FAQ about using elastic container instances in ACK clusters - Elastic Container Instance

This topic provides answers to commonly asked questions when you use Elastic Container Instance in Container Service for Kubernetes (ACK).

ECI Pod
Scheduling
- A pod is scheduled to the virtual-kubelet node but fails to run on the node. What do I do?
- In a scenario in which ACK and VNodes are used, kube-proxy and coreDNS are scheduled to VNodes and fail to be started. What do I do?
Networking
Logging
- Why logs cannot be collected for my elastic container instance?
Monitoring
- How does Prometheus obtain the monitoring metrics of Elastic Container Instance pods when the pods are connected to an ACK cluster by using virtual nodes?

How do I create a GPU-accelerated elastic container instance?

You can specify GPU-accelerated Elastic Compute Service (ECS) instance types to create GPU-accelerated elastic container instances. For more information, see Create a GPU-accelerated elastic container instance.

How do I query the ID of an elastic container instance?

In Kubernetes clusters, one pod is one elastic container instance. You can use one of the following methods to query the ID of an elastic container instance:

Method 1: Run a kubectl command
Run the kubectl describe pod command to view the pod details and then view the ID of the elastic container instance in the Annotations section of the pod details.

▶ _EXTRACTED INFORMATION_

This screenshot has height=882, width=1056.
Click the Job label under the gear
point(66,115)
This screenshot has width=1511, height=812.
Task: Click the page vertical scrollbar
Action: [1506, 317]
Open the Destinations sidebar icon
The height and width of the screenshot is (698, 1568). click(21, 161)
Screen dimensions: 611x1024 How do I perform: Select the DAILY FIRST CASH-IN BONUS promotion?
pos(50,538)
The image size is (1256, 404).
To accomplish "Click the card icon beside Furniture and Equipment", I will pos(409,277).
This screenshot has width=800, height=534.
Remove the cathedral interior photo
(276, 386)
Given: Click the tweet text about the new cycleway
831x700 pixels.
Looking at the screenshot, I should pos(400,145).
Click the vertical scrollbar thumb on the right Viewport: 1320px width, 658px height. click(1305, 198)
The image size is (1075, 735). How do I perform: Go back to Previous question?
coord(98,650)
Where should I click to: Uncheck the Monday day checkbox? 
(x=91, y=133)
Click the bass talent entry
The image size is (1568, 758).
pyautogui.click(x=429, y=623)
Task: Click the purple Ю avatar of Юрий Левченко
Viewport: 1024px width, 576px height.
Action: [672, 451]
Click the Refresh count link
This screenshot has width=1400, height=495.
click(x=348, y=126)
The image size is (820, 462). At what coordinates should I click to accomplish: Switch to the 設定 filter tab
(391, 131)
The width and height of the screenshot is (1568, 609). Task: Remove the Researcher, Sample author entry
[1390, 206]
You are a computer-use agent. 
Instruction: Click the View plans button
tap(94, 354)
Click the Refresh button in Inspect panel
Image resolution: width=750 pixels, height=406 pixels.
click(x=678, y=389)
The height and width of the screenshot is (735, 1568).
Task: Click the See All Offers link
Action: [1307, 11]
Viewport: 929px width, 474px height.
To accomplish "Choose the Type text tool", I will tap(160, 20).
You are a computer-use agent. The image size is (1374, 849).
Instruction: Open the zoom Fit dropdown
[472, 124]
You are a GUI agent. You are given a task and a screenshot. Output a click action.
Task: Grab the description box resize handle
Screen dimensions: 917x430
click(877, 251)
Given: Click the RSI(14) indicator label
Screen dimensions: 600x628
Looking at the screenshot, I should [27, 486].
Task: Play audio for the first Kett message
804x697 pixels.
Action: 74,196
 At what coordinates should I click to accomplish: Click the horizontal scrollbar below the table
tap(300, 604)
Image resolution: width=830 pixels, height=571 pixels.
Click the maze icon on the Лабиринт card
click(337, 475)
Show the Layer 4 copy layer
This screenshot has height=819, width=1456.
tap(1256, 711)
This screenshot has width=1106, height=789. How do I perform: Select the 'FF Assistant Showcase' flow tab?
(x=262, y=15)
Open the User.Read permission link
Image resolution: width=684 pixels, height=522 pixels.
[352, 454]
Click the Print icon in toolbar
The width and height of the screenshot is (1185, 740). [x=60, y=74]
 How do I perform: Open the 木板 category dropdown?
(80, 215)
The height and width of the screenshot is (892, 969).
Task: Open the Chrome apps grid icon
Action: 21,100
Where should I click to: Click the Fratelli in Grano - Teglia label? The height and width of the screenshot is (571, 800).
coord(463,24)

▶ _WRITTEN TASKS_
**a.** Answer these about the FAQ on elastic container instances in ACK:
(i) Which two components are scheduled to VNodes and fail to be started in the scenario listed under Scheduling?
(ii) What instance types do you specify to create GPU-accelerated elastic container instances?
(iii) In which section of the pod details does Method 1 show the ID of an elastic container instance?
**b.** Give the passage of the FAQ on elastic container instances in ACK starting with "How do I create" and going on through "an elastic container instance?", switching "GPU-accelerated" to "high-performance".
**c.** Please proceed with the FAQ on elastic container instances in ACK from where it stops.

▶ _RESPONSES TO THE EXERCISE_
**a.**
(i) kube-proxy and coreDNS
(ii) GPU-accelerated Elastic Compute Service (ECS) instance types
(iii) The Annotations section

**b.**
How do I create a high-performance elastic container instance?

You can specify high-performance Elastic Compute Service (ECS) instance types to create high-performance elastic container instances. For more information, see Create a high-performance elastic container instance.

How do I query the ID of an elastic container instance?

**c.**
The value of the k8s.aliyun.com/eci-instance-id annotation is the ID of the elastic container instance. The ID is in the eci-xxxx format. Example:
Method 2: Use the Elastic Container Instance console
On the Container Group page of the Elastic Container Instance console, query the elastic container instance based on the pod name and then view the instance ID.
The ID of the container group is the ID of the instance. The ID is in the eci-xxxx format. Example:

Why is the creation speed of Elastic Container Instance pods still slow when I use the image cache feature?

Problem description

On a standard node, a pod can be created within 2 or 3 seconds. However, an elastic container instance that was created by using an image cache spent more than 10 seconds to start.

Explanation

This situation is normal. When you request to create a pod on a standard node, the system does not apply for resources but directly creates containers on the node. When you request to create an elastic container instance, the system first applies for the required resources. If you specify multiple zones, the system tries the specified zones one by one to find a zone where available resources are sufficient to create the instance.

The system must spend more time in creating the instance if the system has to retry in different zones due to insufficient resources. To prevent this problem, we recommend that you put a zone that has sufficient available resources at first place when you specify multiple zones.

What do I do if the pod remains in the Pending state after I create an Elastic Container Instance pod?

Problem description

A pod remains in the Pending state for several hours after it was created. The pod event list shows that the issue occurs because the connection to the API server times out when you mount a volume.

Solution

This issue is caused by a poor connection between the instance and the API server. You can perform the following operations to troubleshoot the issue:

Check whether the pod and the API server of the cluster are deployed in the same virtual private cloud (VPC).
If you have configured access control for the server load balancer (SLB) instance of the cluster, make sure that the CIDR block of the pod is added to the access control list (ACL).

A pod is scheduled to the virtual-kubelet node but fails to run on the node. What do I do?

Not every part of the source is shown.